→ Gegebener Text:
■ ■ ■

Das ist natürlich bei vielen Frauenfiguren in Filmen und Serien so. In „Pose“ klingt aber immer wieder an, dass das perfekte Auftreten der Protagonistinnen auch einem Druck entspringt – dem Druck, so viel explizites Frau-sein wie möglich schon über das Äußere zu transportieren, um in der Gesellschaft auch wirklich zu bestehen. 

Steht ihr unter Druck, besonders dem Klischee zu entsprechen, das die Gesellschaft von uns Frauen gezimmert hat?

Ich habe als cis Frau wie wohl alle cis Menschen das Glück, nie in meiner geschlechtlichen Identität angezweifelt zu werden, egal, ob ich Lippenstift und hohe Schuhe trage oder ungeschminkt im weiten Sweatshirt einkaufen gehe. Bei den Frauen in „Pose“ ist das anders. Sie werden in ihrer Identität immer wieder angezweifelt und angefeindet. Und kleiden und stylen sich auch deshalb sehr feminin. Ich als cis Frau frage mich, wie viel Wahrheit in „Pose“ auch für das Leben von euch trans Frauen im Jahr 2020 steckt. In ihrer Instagram-Story sagte neulich eine Bekannte von mir, die trans ist: „Auch trans Frauen können Anzüge tragen, es müssen nicht immer Kleider sein.“ Natürlich sah sie im Anzug umwerfend aus, wie übrigens sonst auch immer. Anscheinend wird ihr von cis Menschen oder der Gesellschaft ganz allgemein aber suggeriert, dass sich das für sie nicht gehöre. 

Steht ihr unter Druck, besonders dem Klischee zu entsprechen, das die Gesellschaft von uns Frauen gezimmert hat? Zu dem rasierte Beine gehören, lange Haare, lackierte Fingernägel und figurbetonte Kleidung? Müsst ihr viel mehr beweisen, dass ihr wirklich Frauen seid? Schützt euch ein extra weibliches Aussehen auch davor, Gewalt zu erleben – weil ihr von transfeindlichen Menschen dann vielleicht weniger als trans Personen erkannt werdet? Wenn ihr „passt“, wie es im Englischen heißt, das bedeutet, dass ihr also nicht als trans Personen identifiziert sondern für cis gehalten werdet?

■ ■ ■

→ Datenauszug:
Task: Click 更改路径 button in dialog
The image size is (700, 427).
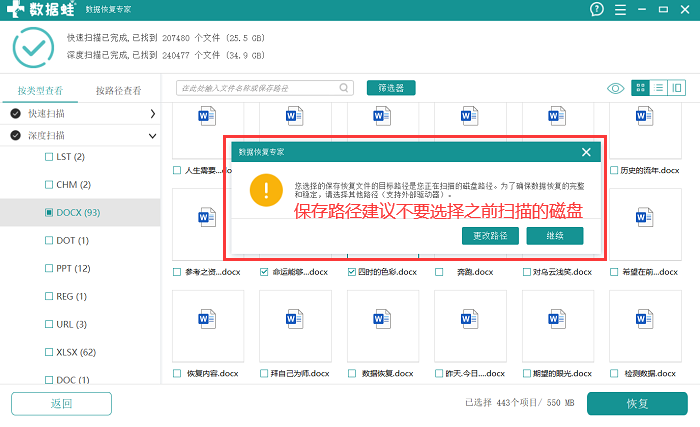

■ ■ ■

→ Aufgabe:
Führen Sie bitte den Text über trans Frauen und die Serie „Pose“ im Anschluss an seinen letzten Satz weiter.

→ Antwort:
Und was macht dieser Druck mit euch? In welchen Momenten ist er besonders schlimm? Wer und was setzt euch besonders zu – und was können cis Menschen tun, um euch beizustehen? 

Alles Liebe

Eure cis Frauen 

Die Antwort:

Liebe cis Frauen,

ja, natürlich habe ich „Pose“ gesehen. Und ich muss euch leider sagen, dass vieles, was in der Serie thematisiert wird, auch heute noch der Realität entspricht. In den vergangenen Jahren hat sich zwar schon sehr viel getan, was die Akzeptanz von trans* Personen angeht. Dennoch muss man sich als trans Frau auch heutzutage noch ziemlich viel gefallen lassen. Es ist ein Problem, dass man es gefühlt niemandem Recht machen kann. Mir wurde schon gesagt, ich müsse mich anders kleiden, wenn ich wirklich Frau sein möchte. Und ebenso, dass ich durch meine Femininität weibliche Stereotype reproduzieren würde. Mit zweiterem Vorwurf lässt sich viel besser umgehen. Denn da wird mir zumindest nicht mein Geschlecht abgesprochen.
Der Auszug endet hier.